[Start of section]

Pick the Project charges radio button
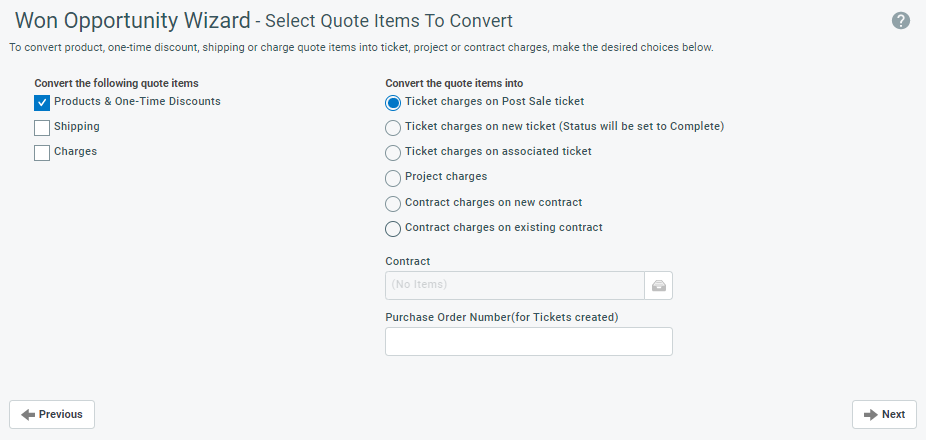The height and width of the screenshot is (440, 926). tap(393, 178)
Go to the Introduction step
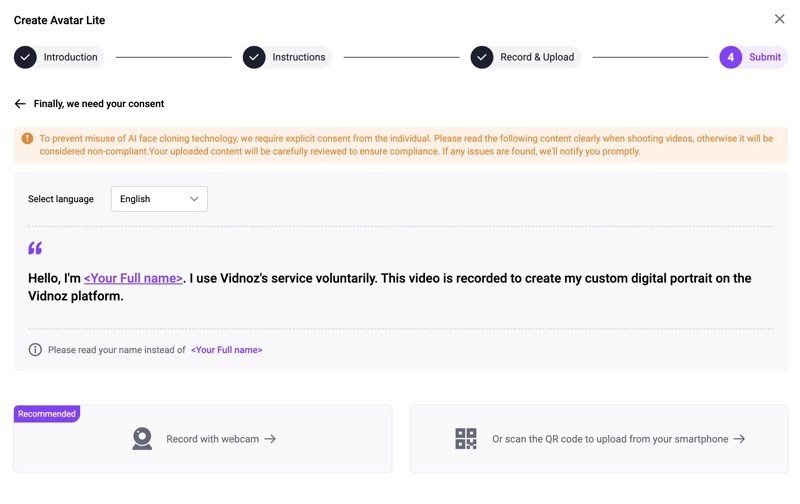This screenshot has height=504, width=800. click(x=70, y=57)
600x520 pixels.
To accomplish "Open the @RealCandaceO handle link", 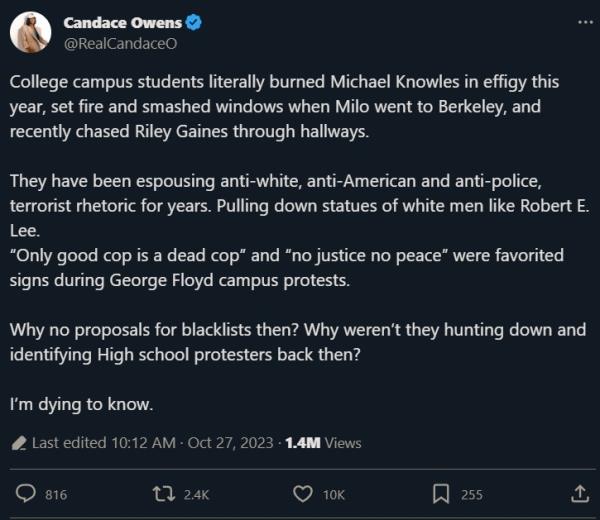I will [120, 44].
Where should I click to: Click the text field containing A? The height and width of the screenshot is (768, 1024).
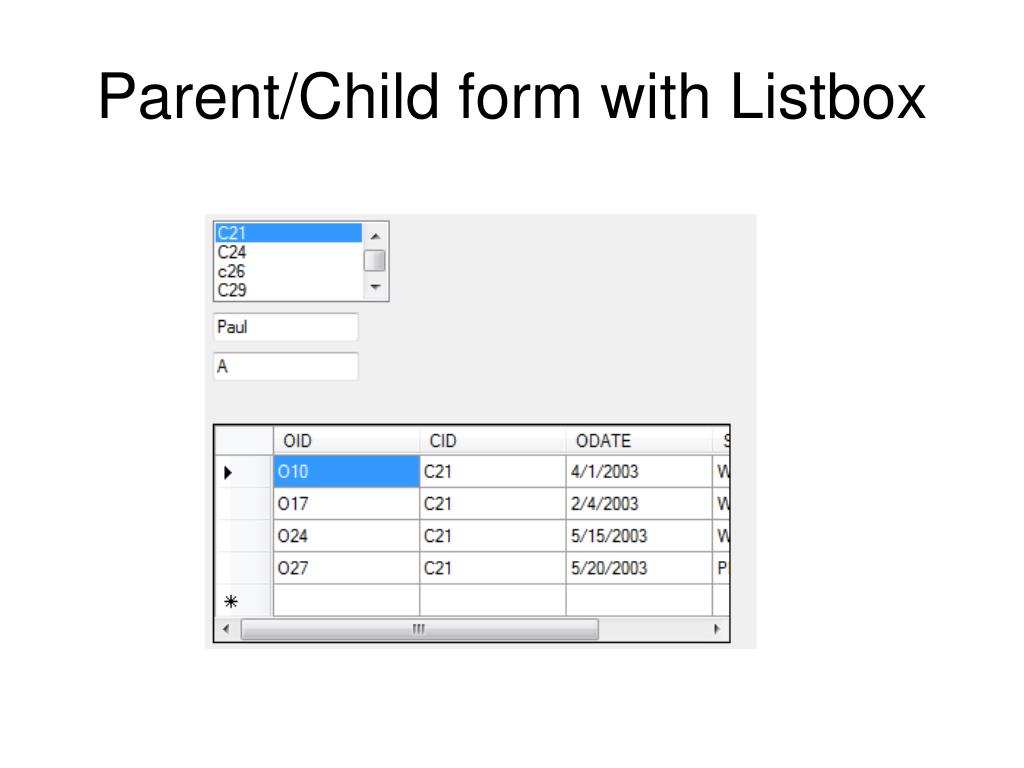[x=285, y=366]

[End of section]

INSTRUCTIONS TO FOLLOW:
The line containing "Where should I" and all lines after it, through the last line of the records, should be returned exactly. Omit the pictures.

RESULT BELOW:
Where should I click to: Click the text field containing A? The height and width of the screenshot is (768, 1024).
[x=285, y=366]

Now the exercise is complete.